Let’s look closely at Figure 5, specifically panels (a) and (b).
- Panel (a) - Image Module: When the researchers intervened on the image module (masking gender), the Direct Effect (DE) drops significantly, and the Indirect Effect (IE) rises as they include more layers. This means the image encoder layers are actively mediating a large portion of the bias.
- Panel (b) - Text Module: The effects here are much smaller (note the scale of the Y-axis).
The Quantified Difference: On the MSCOCO dataset, image features accounted for approximately 33% of the bias, whereas text features only accounted for 13%.
Why? The authors suggest that because the text input in object detection is often just a list of words (e.g., “teddy bear . handbag . fork”), the semantic structure is simple. Images, however, contain rich, complex pixel data where gender cues are deeply entangled with object cues.
3. The Deep Fusion Module
The researchers also analyzed the Deep Fusion encoder, where image and text features interact. They found that even though this module doesn’t extract features directly from raw inputs, the interaction process generates a massive amount of bias—accounting for about 56% of the contributions found in the encoders.

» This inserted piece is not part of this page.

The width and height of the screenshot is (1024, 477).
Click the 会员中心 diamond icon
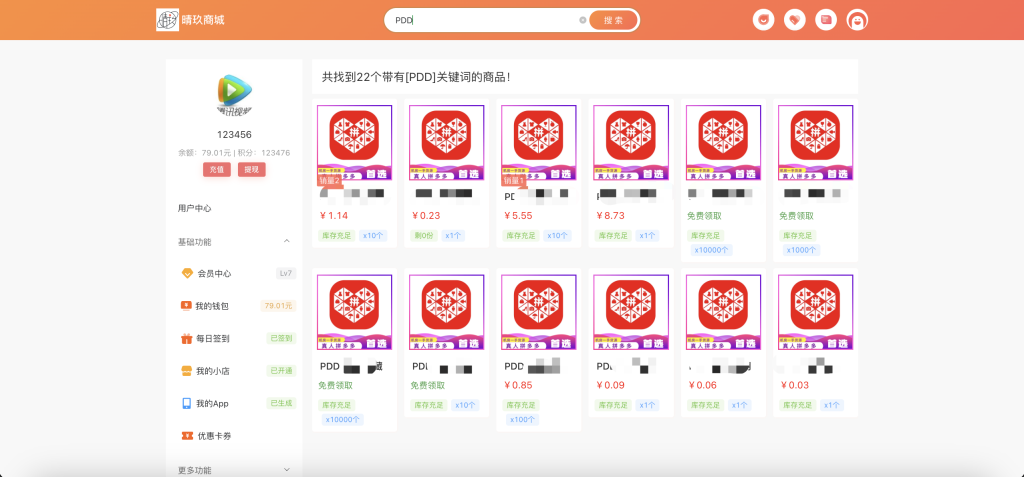tap(186, 273)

4. Do Vision and Language Agree?
A critical question in multimodal learning is whether the vision part and the language part of the model are fighting each other or reinforcing each other.

Figure 6 shows the results of intervening on Language (L), Vision (V), and both (L+V).
- The Red Line (L+V) shows the highest bias score when layers are fixed (meaning no intervention), and it drops the most when interventions are applied.
- The fact that combining them reduces bias more than either alone suggests that the biases are aligned. The text and image encoders are “conspiring” to reinforce the same gender stereotypes.
Mitigation: Fixing the Source
Since the causal analysis proved that the Image Encoder is the biggest contributor to bias, the authors proposed a targeted mitigation strategy called ImageFair.
The Strategy: “Blurring” Gender
Instead of retraining the whole model (which is expensive) or just changing text prompts (which is ineffective), they modified the Image Encoder pipeline:
- Face Detection: They integrated a lightweight network (MTCNN) to find faces in the input image.
- Gender Classification: They used MobileNet to classify the gender of the face.
- The Swap: If a male face is detected, they blend it with a “counterfactual” female face (and vice versa).
This process “blurs” the gender features in the image representation before the model can form a biased association.
Did it work?
The results were impressive.

As shown in Table 2:
- GLIP (Original): Bias score of 1.434 on MSCOCO.
- GLIP_TextFair: Reduced bias by ~7.8%.
- GLIP_ImageFair: Reduced bias by ~22.03%.
Crucially, look at the AP (Average Precision) column. The performance dropped very slightly (from 46.6 to 46.2). This indicates that the model became significantly fairer without losing its ability to detect objects accurately.
Conclusion and Implications
This research paper provides a crucial step forward in responsible AI. By moving beyond “black box” testing and using Causal Mediation Analysis, the authors demonstrated that images speak louder than words when it comes to bias in Vision-Language Models.
Key Takeaways:
- Traceability Matters: We can mathematically trace which layers and modalities are generating bias.
- Vision is Dominant: In object detection tasks, the visual features carry the bulk of the gender/object correlation.
- Targeted Mitigation: Because we know where the bias is (the Image Encoder), we can fix it efficiently (blurring gender faces) without breaking the rest of the model.
This framework is not limited to gender bias. The authors note that it could be adapted for age, race, or other societal biases, provided we have the right data. As we continue to integrate Multimodal AI into society, tools like this will be essential for ensuring these systems are fair and equitable.